THERE is no spirit of propagandism in the Mussulmans of the Ottoman dominions. True it is that a prisoner of war, or a Christian condemned to death, may on some occasions save his life by adopting the religion of Mahomet, but instances of this kind are now exceedingly rare, and are quite at variance with the general system. Many Europeans, I think, would be surprised to learn that which is nevertheless quite true, namely, that an attempt to disturb the religious repose of the empire by the conversion of a Christian to the Mahometan faith is positively illegal. The event which now I am going to mention shows plainly enough that the unlawfulness of such interference is distinctly recognised even in one of the most bigoted strongholds of Islam.
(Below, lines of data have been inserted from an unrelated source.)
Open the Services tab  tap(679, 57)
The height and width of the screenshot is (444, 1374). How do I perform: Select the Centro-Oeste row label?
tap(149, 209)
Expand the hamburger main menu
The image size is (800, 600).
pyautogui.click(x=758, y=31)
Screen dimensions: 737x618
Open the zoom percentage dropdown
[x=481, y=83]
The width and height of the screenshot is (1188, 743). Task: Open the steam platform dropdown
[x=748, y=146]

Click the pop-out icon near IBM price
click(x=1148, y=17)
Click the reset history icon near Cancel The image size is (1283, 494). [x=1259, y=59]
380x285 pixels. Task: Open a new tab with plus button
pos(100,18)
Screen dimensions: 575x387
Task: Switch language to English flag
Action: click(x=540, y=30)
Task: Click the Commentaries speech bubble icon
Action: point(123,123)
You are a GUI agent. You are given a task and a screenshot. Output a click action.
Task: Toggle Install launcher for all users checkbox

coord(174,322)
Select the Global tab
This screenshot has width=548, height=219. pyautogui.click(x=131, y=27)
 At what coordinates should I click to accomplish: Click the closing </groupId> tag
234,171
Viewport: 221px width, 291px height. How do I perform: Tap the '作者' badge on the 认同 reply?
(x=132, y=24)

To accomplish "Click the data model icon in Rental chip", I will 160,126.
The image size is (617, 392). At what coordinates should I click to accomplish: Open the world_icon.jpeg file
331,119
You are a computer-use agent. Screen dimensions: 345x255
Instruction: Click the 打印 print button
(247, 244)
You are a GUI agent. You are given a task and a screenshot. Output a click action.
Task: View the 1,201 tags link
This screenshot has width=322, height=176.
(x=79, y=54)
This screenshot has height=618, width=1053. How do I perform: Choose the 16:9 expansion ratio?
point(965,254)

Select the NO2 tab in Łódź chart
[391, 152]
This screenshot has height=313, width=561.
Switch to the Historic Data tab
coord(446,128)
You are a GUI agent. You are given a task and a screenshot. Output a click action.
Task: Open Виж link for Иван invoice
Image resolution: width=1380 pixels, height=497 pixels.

During my stay at Nablous I took up my quarters at the house of the Greek "Papa," as he is called—that is, the Greek priest. The priest

himself had gone to Jerusalem upon the business I am going to tell you of, but his wife remained at Nablous, and did the honours of her home.

Soon after my arrival, a deputation from the Greek Christians of the place came to request my interference in a matter which had occasioned vast excitement.

And now I must tell you how it came to happen, as it did continually, that people thought it worth while to claim the assistance of a mere traveller, who was totally devoid of all just pretensions to authority or influence of even the humblest description; and especially I must explain to you how it was that the power thus attributed did really in some measure belong to me, or rather to my dragoman. Successive political convulsions had at length fairly loosed the people of Syria from their former rules of conduct, and from all their old habits of reliance. Mehemet Ali's success in crushing the insurrection of the Mahometan population had utterly beaten down the head of Islam, and extinguished, for the time at least, those virtues and vices which spring from the Mahometan faith. Success so complete as Mehemet Ali's, if it had been attained by an ordinary Asiatic potentate, would have induced a notion of stability. The readily bowing mind of the oriental would have bowed low and long under the feet of a conqueror whom God had thus strengthened.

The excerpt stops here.